The interregnum allows Jass to jet off to the United Kingdom with his camera. He meets Preet (Pooja Hegde). There is a brief flashback here, too. Preet and Jass kiss as they recall a past encounter.
Preet has a trigger-happy elder brother Jogi Randhawa (Jimmy Shergill), who lets the growing love between his sister and the visitor blossom. The rest is hysteria. Bani returns with good news but the ‘happy’ tidings give Jass no joy.
One of the girls says to Jass: Jo bhi hota hai achche ke liye hota hai, hamare case mein bachche ke liye hoga. Indeed. A lot of talk about the babies that are on the way is interspersed with the wild efforts of Jass and his best pal Kannu (Maniesh Paul) to hide the wild oats the former has sown.
When he is in trouble, Jass casts his mind back for inspiration to his schooldays and the things he learnt from three enterprising teachers (Manoj Pahwa, Rajpal Yadav and Johny Lever, who appear in one scene each).
At the hospital that Jass is compelled to frequent in the present day, Jass runs into a doctor (Chunky Panday) – the hero calls him a “Galgotia University ka doctor” – and a compounder (Rakesh Bedi), who do little to make matters any easier for him. Also thrown into the mix is a fake mother (Mouni Roy) known to the world as Rasmalai Rajjo.
In this anything-goes affair, there might not be much to laugh out loud over. But that does not stop the actors from pulling out the stops and striking out every which way they can.
The comic energy that Varun Dhawan must pack into his performance is both verbal and physical. It takes some doing. That he is completely unabashed in the way he plunges in headlong helps him tide over the inconsistencies in the characterisation.
The two lead actresses have no dearth of footage. Despite being the principal founts of the confusion that grips the male protagonist, their roles are secondary, if not merely decorative. Mrunal Thakur and Pooja Hegde lose no opportunity to make their presence felt in the dance numbers. They also go all out in propping up the hilarity quotient with varying degrees of efficacy.
Jimmy Shergill as the stern big brother who begins to soften a tad when a lady sways into his life from an unexpected direction serves up loads of deadpan mirth.

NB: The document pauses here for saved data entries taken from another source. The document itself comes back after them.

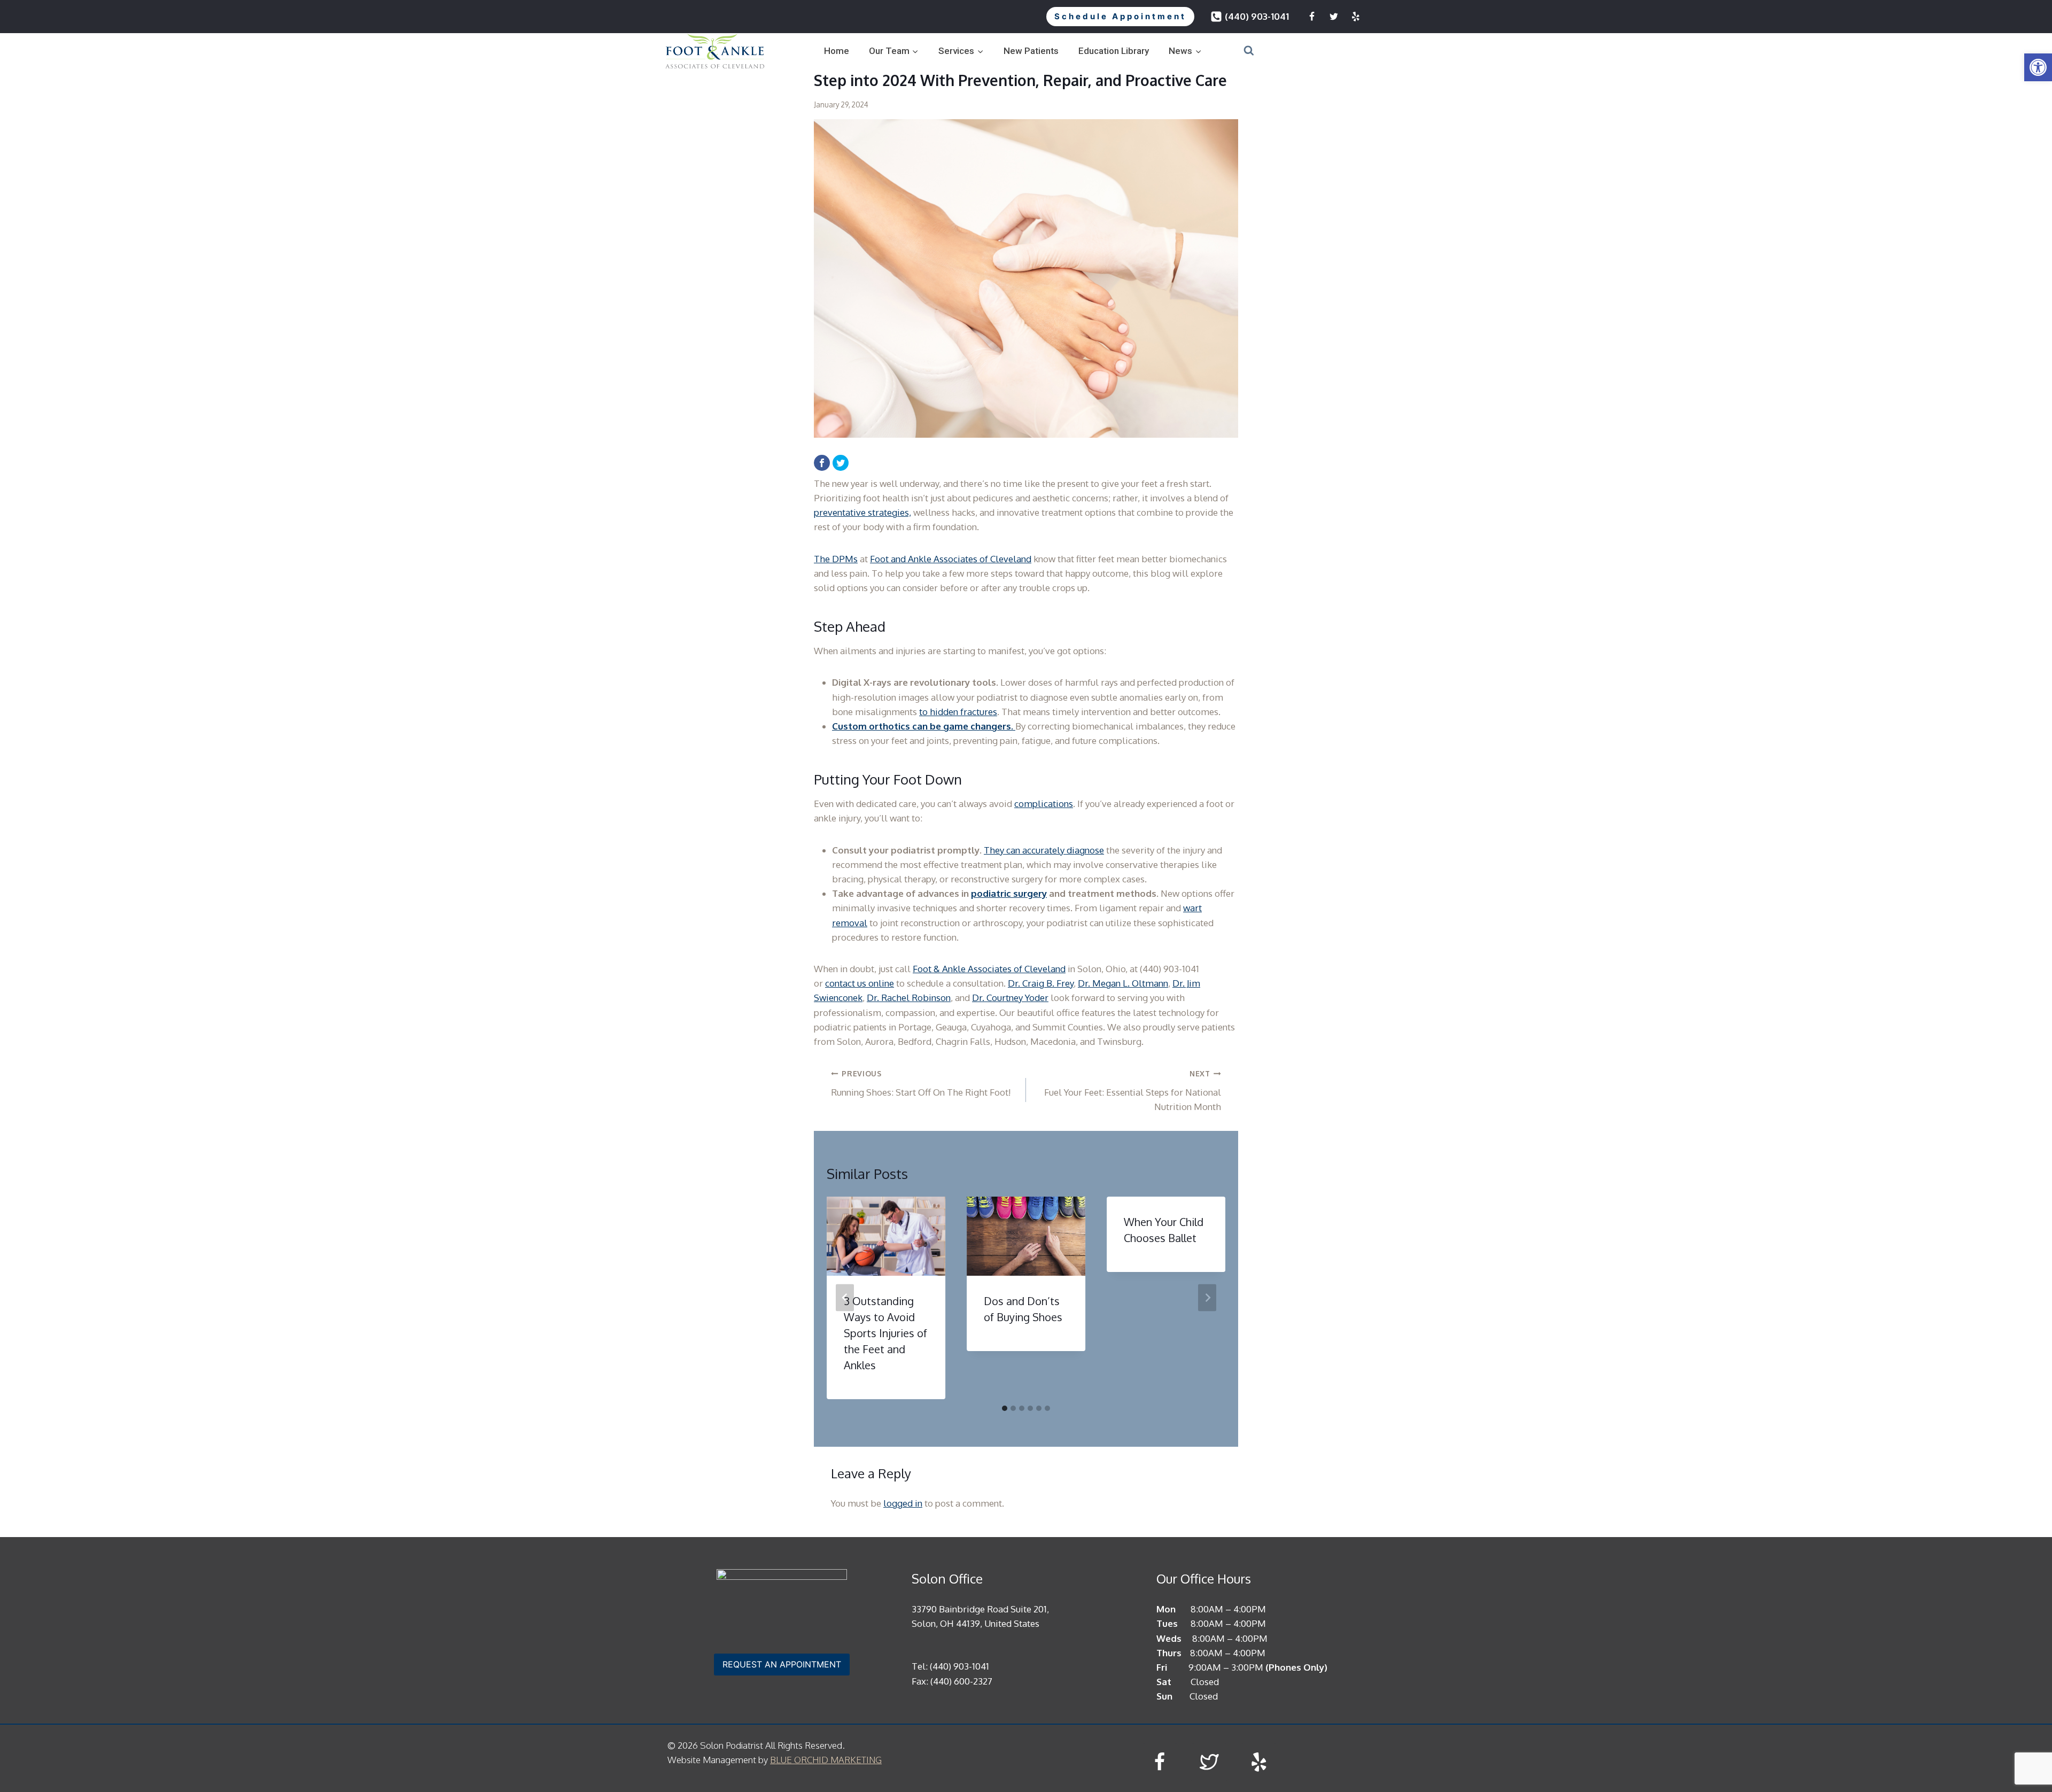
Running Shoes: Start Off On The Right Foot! (921, 1083)
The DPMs (836, 558)
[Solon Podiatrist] (714, 51)
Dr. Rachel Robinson (909, 997)
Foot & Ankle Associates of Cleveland (989, 968)
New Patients (1031, 50)
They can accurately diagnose (1044, 850)
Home (836, 50)
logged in (902, 1503)
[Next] (1207, 1298)
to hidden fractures (958, 711)
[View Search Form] (1235, 50)
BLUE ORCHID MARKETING (826, 1759)
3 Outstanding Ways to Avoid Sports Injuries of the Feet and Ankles (885, 1333)
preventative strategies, (862, 512)
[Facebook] (1312, 16)
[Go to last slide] (845, 1298)
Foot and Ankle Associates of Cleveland (950, 558)
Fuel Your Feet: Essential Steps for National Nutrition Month (1132, 1090)
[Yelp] (1355, 16)
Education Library (1113, 50)
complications (1043, 803)
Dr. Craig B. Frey (1041, 983)
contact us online (859, 983)
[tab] (1004, 1408)
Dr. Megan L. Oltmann (1123, 983)
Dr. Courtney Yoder (1010, 997)
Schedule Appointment (1120, 16)
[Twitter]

No key member of the cast spares any effort. It shows. How one perceives the effects of all the hard work that goes into driving the rigmarole that is Hai Jawani Toh Ishq Hona Hai depends on what one expects from actors saddled with material that is anything but inspired.
The film creaks noisily under the weight of all the push and pull that it demands from the cast but makes it to the end in one piece despite the overwhelming inanity of it all.
Hai Jawani Toh Ishq Hona Hai is vintage David Dhawan. But that is not necessarily a good thing for a comedy made in 2026. It’s the 1990s no more.